Lectionary Commentaries for September 5, 2021
Preaching Series on Sacraments (5 of 5)

from WorkingPreacher.org


Narrative Lectionary

Commentary on Matthew 18:15-20

Karl Jacobson

Mutual Conversation and Consolation of the Saints

The Christian faith and life are, first and foremost, about words and their power. From those first words the Creator whispered over the chaotic waters, to the Ten Words handed down to Moses to stand over the chaos of human conduct, to the Word made flesh and the foolishness of its proclamation. All the rest is, in a certain sense, window dressing or accompaniment. As Martin Luther said, “The Word, I say, and only the Word, is the vehicle of God’s grace.”1

Words matter. Words make things happen. Words are the stuff of the life of faith. And so our words, in mutual conversation and consolation.

Luther famously outlines the variety of way in which God delivers the gospel to us, and with it God’s superabundantly gracious deliverance from the power of sin.

In the Smalcald Articles Luther says that there are 4 different ways in which the gospel-word comes to us:

  • First, through the preached word.
  • Second, through baptism.
  • Third, through the Lord’s Supper.
  • Fourth through the “power of the keys,” i.e., the authority given to all Christians to forgive or to bind sins (as Jesus first says to Peter, “I will give you the keys of the kingdom of heaven, and whatever you bind on earth will be bound in heaven, and whatever you loose on earth will be loosed in heaven.” [Matthew 16:19]).

But, paired with the Office of the Keys, through what Luther called the “mutual conversation and consolation of the saints”; this is, caring, calming, comforting, challenging, correcting Christian conversation.

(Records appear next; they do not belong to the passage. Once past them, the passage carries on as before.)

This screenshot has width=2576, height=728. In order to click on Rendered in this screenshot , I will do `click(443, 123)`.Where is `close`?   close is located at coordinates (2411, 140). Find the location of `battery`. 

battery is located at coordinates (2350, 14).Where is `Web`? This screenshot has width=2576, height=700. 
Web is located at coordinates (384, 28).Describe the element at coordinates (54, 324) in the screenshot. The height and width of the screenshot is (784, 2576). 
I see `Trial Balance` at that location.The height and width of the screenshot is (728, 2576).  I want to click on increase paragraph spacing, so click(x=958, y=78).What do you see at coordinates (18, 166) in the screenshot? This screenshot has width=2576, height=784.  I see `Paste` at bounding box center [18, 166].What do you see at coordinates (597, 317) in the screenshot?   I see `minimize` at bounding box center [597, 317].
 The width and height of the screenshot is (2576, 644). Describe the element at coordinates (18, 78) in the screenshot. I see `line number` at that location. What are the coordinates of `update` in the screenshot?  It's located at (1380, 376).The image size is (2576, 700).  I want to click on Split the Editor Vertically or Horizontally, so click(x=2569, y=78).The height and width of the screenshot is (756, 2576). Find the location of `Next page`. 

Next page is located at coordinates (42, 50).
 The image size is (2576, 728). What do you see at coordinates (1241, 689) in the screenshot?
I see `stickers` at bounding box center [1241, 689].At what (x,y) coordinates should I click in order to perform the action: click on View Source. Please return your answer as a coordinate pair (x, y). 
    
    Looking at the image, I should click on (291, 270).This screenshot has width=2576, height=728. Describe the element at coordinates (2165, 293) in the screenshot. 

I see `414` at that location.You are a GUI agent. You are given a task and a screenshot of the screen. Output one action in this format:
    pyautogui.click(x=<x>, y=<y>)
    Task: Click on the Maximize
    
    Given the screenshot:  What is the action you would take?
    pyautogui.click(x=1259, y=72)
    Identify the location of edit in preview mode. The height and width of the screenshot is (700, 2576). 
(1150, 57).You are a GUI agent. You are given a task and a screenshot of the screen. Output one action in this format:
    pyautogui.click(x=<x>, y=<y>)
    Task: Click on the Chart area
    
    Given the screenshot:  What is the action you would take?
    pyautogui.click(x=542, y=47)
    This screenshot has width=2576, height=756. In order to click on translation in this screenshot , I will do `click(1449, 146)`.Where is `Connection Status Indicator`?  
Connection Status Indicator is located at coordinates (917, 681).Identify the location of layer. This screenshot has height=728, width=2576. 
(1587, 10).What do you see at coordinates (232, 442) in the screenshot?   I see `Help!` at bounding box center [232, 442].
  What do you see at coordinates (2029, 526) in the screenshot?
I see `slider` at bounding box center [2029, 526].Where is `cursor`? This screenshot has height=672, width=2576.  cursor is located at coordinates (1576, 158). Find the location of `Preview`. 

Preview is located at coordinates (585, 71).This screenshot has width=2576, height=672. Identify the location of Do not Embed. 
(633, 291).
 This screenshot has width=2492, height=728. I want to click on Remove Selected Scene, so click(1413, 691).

While not a sacrament in the traditional sense, this sort of caring conversation that bears with it God’s Word of grace is certainly sacramental, and we do well to engage in it.

Week 5: Sept. 5, 2021 [Mutual Conversation and Consolation of the Saints]

Preaching text: Matthew 18:15-20

Notice how Jesus would have us deal with sin: not calling it our in social media, not increasing its misery in gossip and complaining, not putting the sinner on blast, but in careful and caring conversation.

Matthew’s Jesus would have us deal with sin—sin committed against us by a fellow believer—in serval simple (even if complicated) steps:

  1. Go to the one who has wronged you, and talk to them about it. Privately.
  2. If that fails to solve the problem, take along another friend or two to help move the conversation along.
  3. If that, too, fails, then it is up to the church as a whole to deal with the problem.

The end result in the spiraling out of the wages of sin may seem to land with us in the terrible situation of someone being cast out of the church. But that is not where the emphasis should lie, as though it were the goal of this conversation. Not at all! In fact, the goal is the very opposite, to name sin and the damage that it does, to speak truth to the situation, and through honest, loving conversation to “regain that one.”

This kind of mutual conversation that is meant to lead to consolation—of both parties—is to be done in the name of Jesus. For where his name is invoked, there he will be also; even in the midst of conflict.


Notes

  1. Quoted in Delmar Jacobson, Luther’s Lively Theology, (Lutheran University Press, forthcoming), 187.